万人が愛する地中海性気候によって年間300日以上晴天に恵まれ、アメリカのリビエラと呼ばれる美しい海岸線を持つサンタバーバラ。オレンジの瓦屋根と白壁のスパニッシュコロニアル様式の建築物で統一されたこの街には、約100年前まで大富豪の約半数が別荘として家を所有していたと言われる。クイーンオブザコーストの名の通り、パーフェクトライトの波が楽しめるリンコンを有する海と、雄大なロスパドレスの山に囲まれた、まさにサーファーズパラダイスといえる場所だ。

▲ひまわりとオレンジに囲まれたこの平屋の一軒家はとにかく窓が多い。あらゆる方向からたっぷりと自然光が入り、白い壁で囲まれた室内の空間を心地よく彩る。
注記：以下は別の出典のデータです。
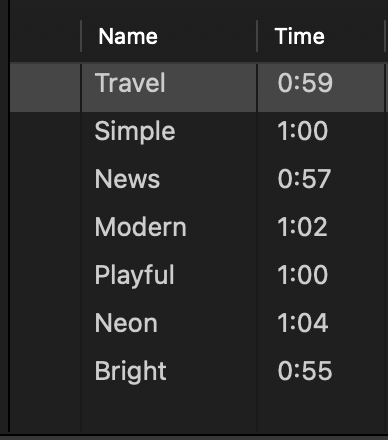Click the 0:59 time for Travel
The image size is (388, 440).
pyautogui.click(x=305, y=83)
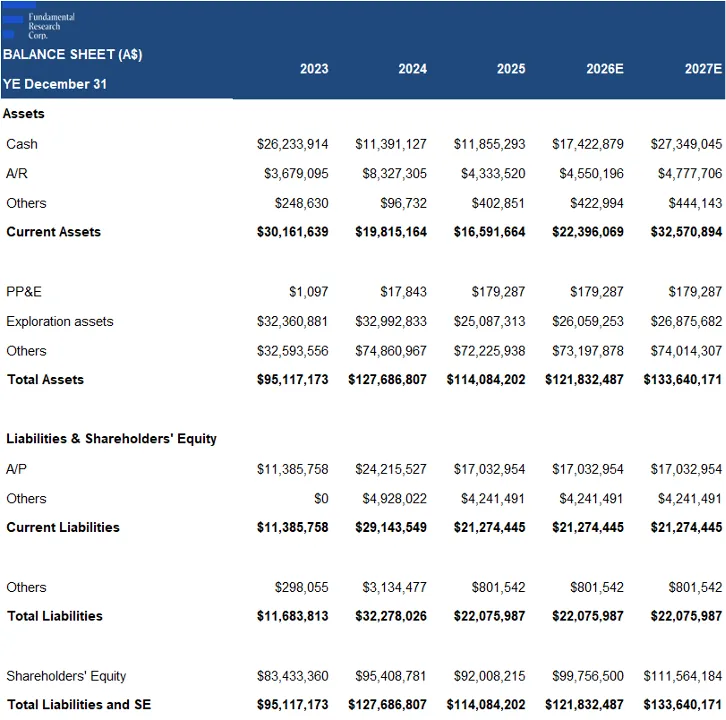Click the 2023 column header
Image resolution: width=726 pixels, height=720 pixels.
coord(313,69)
訪れるゲストに獲れたてのオレンジジュースを絞って振る舞うのが、アレックス流のウエルカム

今回紹介する建築家のアレックスが生活の拠点にこの地を選んだのも、まさに大自然と人間との共存が理由だという。マリブの隣町トパンガで、アーティストの父親と人類学者の母親の間に生まれたアレックスは、3歳から8年間ウルグアイの首都モンテビデオ郊外にある農場で暮らした。 電気が無い原始的な環境だったが、昼間は馬に乗り羊たちを率いるワイルドライフを送っていたという。

その後ハワイに移住し、ここでサーフィンと出会い虜になる。サンタバーバラのUCSBで環境学を専攻したアレックスは卒業後4年間、海洋生物学者の道を歩んだ。専門分野が深海生物だったため、毎日ダイビングに明け暮れていたそうだ。海沿いに位置する大学の寮に住んでいた彼は毎日サーフィンを楽しみ、1日のほとんどを海の中で過ごすというマリンライフに満足していた。しかしそんな時、予期せぬ事態が訪れた。突然肩に異変が起き、医師からサーフィンを止められてしまったのだ。症状は思わしくなく、1年間サーフィンを休止しなければ命の保証もできないと医者に宣告された。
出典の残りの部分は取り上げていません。